A few weeks ago, while I was clearing out a bookshelf, I came upon a chart I had created over ten years ago to document the progress of a weight-loss regimen. At that time, I was approaching a 'milestone' birthday, and having decided that I was unacceptably overweight, I propelled myself into a serious diet and exercise plan, fastidiously recording every morsel I ate and drank, every weight I lifted and every mile I ran. My plan was an amazing success, and I showed up for my birthday celebration looking more fabulous than I ever had in my entire life. I was lean, I was fit, my body was smokin', slammin' and all the other adjectives that one could possibly apply to a woman as stunning as I was.
Then, something happened. I'm not quite sure when, or how, because I didn't actually witness the event myself. If pressed for an explanation, I can only conclude that sometime in the past ten years, my brain was removed from my body, kicked about on the floor for a while, then placed snugly into the cranium of someone 50 pounds heavier. Strangely, I bear no surgical scars from this procedure, so I can only deduce that this was the work of an alien civilization far more advanced than the human race. I can only speculate as to their reasoning for this macabre experimentation. Perhaps they wanted to document the effects of this transformation on the human mind, and I'm sure they were soundly disappointed by my chosen response of ignoring the whole thing and pretending it never happened. "Just how silly is this human?" they must have wondered "Hasn't she noticed that she's gone from petite flower to roly-poly pumpkin overnight?"
Well, quite honestly, no, I didn't notice!!!! Or rather, my conscious self didn't notice (but that part of my brain was probably damaged in the kicking-about-the-floor bit). For quite a long while, I seemed to carry the weight quite well, or so I've deluded myself into thinking. None of my friends or family ever commented on the weight-gain, and they're usually the first to pipe up about that sort of thing. The only evidence, it seems, was photographic. My reflection in the mirror never revealed the true gravity of the situation to me, but over the years, the snapshots would show and extra bump here and there (especially THERE) that my addled mind would simply dismiss as photographic artifacts - an odd camera angle, the lighting not-quite-right.
Slowly but surely, the veil of denial was being lifted. Clothes didn't fit anymore, construction workers didn't whistle anymore (but seventy year-old Puerto Rican men still find me very attractive - go figure), and little health problems started popping up. And then I found that chart, and gazing at my 'unacceptably' heavy starting weight with ENVY, the truth was finally hammered home.
Of course, knowing you're too fat and actually doing something about it are two entirely different things.

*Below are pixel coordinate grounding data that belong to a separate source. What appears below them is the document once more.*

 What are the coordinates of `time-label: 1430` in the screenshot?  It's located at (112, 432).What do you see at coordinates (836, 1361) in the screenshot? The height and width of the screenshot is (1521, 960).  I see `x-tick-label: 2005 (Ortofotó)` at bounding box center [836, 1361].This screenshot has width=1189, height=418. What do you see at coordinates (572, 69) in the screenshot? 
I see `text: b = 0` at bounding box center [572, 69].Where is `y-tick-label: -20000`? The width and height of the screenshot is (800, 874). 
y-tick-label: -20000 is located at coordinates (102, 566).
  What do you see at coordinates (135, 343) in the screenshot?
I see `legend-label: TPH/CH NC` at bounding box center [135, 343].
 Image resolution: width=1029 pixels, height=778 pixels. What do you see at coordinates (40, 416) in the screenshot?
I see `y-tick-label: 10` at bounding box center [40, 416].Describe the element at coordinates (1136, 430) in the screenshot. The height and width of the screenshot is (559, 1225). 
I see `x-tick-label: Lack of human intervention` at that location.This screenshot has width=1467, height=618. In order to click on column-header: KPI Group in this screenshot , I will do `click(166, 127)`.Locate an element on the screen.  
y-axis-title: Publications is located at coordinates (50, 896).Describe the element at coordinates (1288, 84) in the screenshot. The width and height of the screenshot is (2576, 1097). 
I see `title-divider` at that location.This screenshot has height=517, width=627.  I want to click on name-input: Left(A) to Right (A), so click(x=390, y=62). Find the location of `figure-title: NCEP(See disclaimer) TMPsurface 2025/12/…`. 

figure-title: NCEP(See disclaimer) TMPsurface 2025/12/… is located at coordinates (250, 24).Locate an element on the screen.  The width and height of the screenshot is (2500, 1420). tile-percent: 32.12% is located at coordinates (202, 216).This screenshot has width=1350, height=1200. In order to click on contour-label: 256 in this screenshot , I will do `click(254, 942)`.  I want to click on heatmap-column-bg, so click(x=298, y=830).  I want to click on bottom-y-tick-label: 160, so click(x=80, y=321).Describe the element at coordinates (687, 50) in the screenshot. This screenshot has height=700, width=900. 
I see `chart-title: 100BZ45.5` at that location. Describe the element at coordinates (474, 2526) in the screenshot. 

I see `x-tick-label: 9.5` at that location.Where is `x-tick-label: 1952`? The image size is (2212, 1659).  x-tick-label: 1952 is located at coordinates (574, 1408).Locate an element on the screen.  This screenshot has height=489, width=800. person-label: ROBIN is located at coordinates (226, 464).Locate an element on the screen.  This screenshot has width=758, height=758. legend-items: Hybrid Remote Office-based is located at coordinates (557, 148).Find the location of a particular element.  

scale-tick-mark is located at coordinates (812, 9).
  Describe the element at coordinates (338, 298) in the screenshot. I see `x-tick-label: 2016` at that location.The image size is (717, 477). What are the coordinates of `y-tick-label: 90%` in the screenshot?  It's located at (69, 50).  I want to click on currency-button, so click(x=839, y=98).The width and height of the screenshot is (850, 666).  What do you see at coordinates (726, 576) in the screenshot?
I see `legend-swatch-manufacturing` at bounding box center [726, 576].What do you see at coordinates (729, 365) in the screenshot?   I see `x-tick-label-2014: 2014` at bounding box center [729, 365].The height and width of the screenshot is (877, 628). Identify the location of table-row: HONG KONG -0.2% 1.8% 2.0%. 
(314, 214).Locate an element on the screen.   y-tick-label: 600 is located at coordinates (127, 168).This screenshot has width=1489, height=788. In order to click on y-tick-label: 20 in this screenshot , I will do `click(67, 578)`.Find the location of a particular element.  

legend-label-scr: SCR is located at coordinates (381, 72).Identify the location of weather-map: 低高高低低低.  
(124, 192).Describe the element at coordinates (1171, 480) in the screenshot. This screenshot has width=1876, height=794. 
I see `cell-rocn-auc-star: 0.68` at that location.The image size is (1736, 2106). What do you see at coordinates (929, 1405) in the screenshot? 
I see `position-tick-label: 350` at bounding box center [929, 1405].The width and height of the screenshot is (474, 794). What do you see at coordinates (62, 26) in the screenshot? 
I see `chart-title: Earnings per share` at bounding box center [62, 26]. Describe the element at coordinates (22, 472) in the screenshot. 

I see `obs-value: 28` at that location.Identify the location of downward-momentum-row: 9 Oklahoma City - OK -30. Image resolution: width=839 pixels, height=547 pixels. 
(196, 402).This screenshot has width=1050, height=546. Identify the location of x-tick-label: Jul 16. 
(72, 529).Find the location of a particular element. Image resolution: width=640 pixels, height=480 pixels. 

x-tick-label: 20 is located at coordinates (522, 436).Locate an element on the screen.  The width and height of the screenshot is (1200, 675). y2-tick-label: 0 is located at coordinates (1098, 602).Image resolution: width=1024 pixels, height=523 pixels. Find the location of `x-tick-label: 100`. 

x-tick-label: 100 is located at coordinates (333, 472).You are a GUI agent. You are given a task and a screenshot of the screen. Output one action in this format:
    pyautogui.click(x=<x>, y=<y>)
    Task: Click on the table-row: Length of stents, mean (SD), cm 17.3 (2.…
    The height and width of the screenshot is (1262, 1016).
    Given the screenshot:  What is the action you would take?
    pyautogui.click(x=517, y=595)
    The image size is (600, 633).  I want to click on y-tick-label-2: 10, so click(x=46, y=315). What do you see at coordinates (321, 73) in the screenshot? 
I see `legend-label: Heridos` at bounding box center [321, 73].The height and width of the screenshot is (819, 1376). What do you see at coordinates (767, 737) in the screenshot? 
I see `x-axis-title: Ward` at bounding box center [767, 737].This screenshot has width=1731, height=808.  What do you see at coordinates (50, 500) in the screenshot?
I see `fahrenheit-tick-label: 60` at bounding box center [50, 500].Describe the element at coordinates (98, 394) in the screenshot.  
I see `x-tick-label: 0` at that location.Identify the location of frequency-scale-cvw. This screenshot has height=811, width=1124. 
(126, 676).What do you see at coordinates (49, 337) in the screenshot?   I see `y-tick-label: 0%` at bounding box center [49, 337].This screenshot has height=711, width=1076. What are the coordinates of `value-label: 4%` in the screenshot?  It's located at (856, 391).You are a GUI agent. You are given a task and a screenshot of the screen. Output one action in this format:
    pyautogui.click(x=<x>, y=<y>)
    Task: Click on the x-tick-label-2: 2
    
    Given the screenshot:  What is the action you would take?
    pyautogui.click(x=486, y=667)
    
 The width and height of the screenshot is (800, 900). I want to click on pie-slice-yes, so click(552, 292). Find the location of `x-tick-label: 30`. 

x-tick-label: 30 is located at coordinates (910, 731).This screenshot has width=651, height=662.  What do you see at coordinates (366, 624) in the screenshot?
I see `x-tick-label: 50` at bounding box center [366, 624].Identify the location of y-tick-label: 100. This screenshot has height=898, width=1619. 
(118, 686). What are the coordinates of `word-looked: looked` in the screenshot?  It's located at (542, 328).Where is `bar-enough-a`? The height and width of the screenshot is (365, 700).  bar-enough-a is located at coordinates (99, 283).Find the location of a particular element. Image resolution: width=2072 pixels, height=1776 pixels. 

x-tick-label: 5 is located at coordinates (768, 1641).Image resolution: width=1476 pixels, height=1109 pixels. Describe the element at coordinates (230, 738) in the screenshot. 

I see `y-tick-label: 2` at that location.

I've had many little weight loss victories in that 10 year interim, but each one was progressively more difficult to achieve, and totally impossible to maintain. The tactics that had been wildly effective on my young, nimble frame were barely making a dent in my lumbering carcass as I slouched towards middle-age.
"You're too gung-ho!" argues my significant other, "You do too much, too fast, injure yourself so badly you can't work out, and then you're back to square one". And he's absolutely right, of course. His logic is impeccable, but logic and desperation rarely go hand-in-hand, and true to form, I've gone off once again on some poorly defined diet and exercise plan that after only a few days is showing significant signs of decay. And the only reason I haven't injured myself this time around is because I am so enfeebled that I am unable to do anything intense enough to cause damage! How pathetic is that?
But even in the face of near-certain failure, I must persevere. The mountain grows ever higher and the rock grows ever heavier, but I must continue to push, or I will most certainly be crushed - and trust me, nobody wants to have to clean up that mess!